Years after an HVAC engineer starts to design closed-loop water systems and then progressively moves up the ladder of engineering success, he can forget and/or overlook many of the issues, concerns, details, opportunities, etc. associated with engineering these systems. After all, it is just pipe sizing to allow water to flow to terminal units, transfer its energy, and return to the source of the energy to begin again. Pretty straightforward, you’d think, but as I look back at my experience learning to design a closed-loop heating system, I wrote down many things that need to be done regarding water systems beginning with the design phase.
Always start with a simple one-line flow diagram of the design to get an overview and to determine if the system will be primary, primary-secondary, or primary-secondary-tertiary based on application. The designer, using the building system heat loss or heat gain calculations, then decides on the water temperature difference: 10 or 20 degree delta-T, or maybe a larger delta-T to reduce the individual gpms and in turn reduce the overall pipe sizes to reduce first cost and possibly operating cost. Next, the designer has the option of using the lazy person’s pipe sizing spin-wheel that is based on gpm, velocity, and pressure drop, or take the time to set up a time-tested, value-added gpm range pipe chart noting pipe size and minimum-to-maximum gpm (i.e., 1.25 in 7 gpm to 16 gpm) per pipe size.
This approach raises one’s awareness of when to go to the next size pipe and/or avoid that office specification that arbitrarily states, “2.5-in and larger pipe shall be welded pipe.” A pipe value-added trick of the trade I have used in the past, because the system size required no larger than 3-in pipe, is to specify soldered copper pipe instead of welded pipe to avoid a firewatch person and a required major relocation of occupants while welding was going on, to mention just two benefits.
Design engineers frequently overlook the benefit of a direct return system versus a reverse return system.

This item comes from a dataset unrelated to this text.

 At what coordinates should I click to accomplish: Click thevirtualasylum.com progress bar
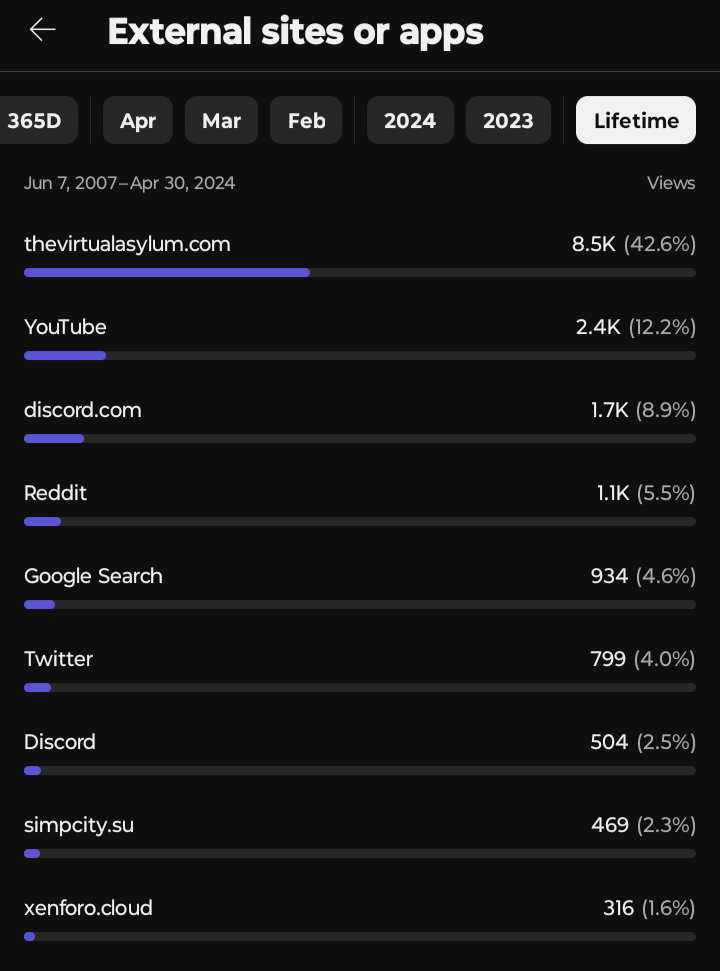point(360,272)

In the past, several more experienced design engineers have told me that a reverse return system is self-balancing. Wrong!
Next, a designer can allow/calculate head pressures to be higher than normal based on the number of operating hours a year (i.e., heating season only, 24-7-365, etc.) thus minimizing the pipe system to a more energy efficient, lower total pump. Think about it. Why conservatively size a larger pipe installation with smaller pump horsepower for a system that is only going to operate 2,000 hours a year? Do the math: 15 horsepower for those hours versus 20 horsepower. Will the electrical cost savings be more or less than the first cost difference of installing the larger piping system versus a smaller pipe system? There is a time to engineer based on first cost and a time to engineer based on lifecycle cost.

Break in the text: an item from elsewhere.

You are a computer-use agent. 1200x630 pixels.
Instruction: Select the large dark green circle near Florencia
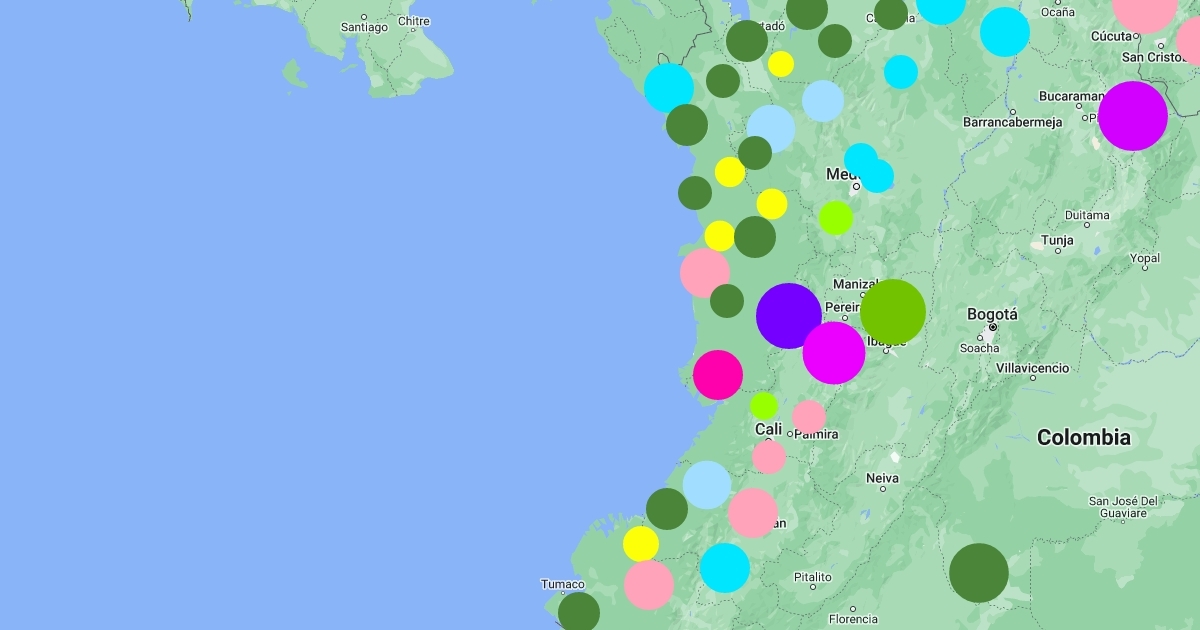point(978,572)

Design engineers frequently overlook the benefit of a direct return system versus a reverse return system. In the past, several more experienced design engineers have told me that a reverse return system is self-balancing. Wrong!
A theoretically correct reverse return system may, if the system serves only one level and every terminal unit has its own branch runout to the unit. Once the system has to serve a second, third, or additional floors with multiple supply and return risers to the floors above and/or below, then the perfect, self-balancing reverse return system is gone. Each floor and each riser will require its own attention when it comes time to TAB for the individual terminal units and risers. Heck, if self-balancing truly existed, then why do you need a TAB contractor? A more value-engineered solution to the design layout of the piping system is to eliminate the extra pipeline that is intended to return all the flow back to the boiler, heat exchangers, or chiller bundle.
Years ago, I took the National Environmental Balancing Bureau TAB test (written test followed by a field test), and the experience was not only great, it was a real eye-opener to the world of the TAB technician. If designers were to increase their knowledge on the “how to” of water balancing, they would find that they seldom can say “this system will be self-balancing.”
To all these points, why haven’t value-engineering estimators offered these suggestions to the design engineer who seldom (if ever) took the time to include their own value-design in their own projects? You could write a book for practitioners on piping.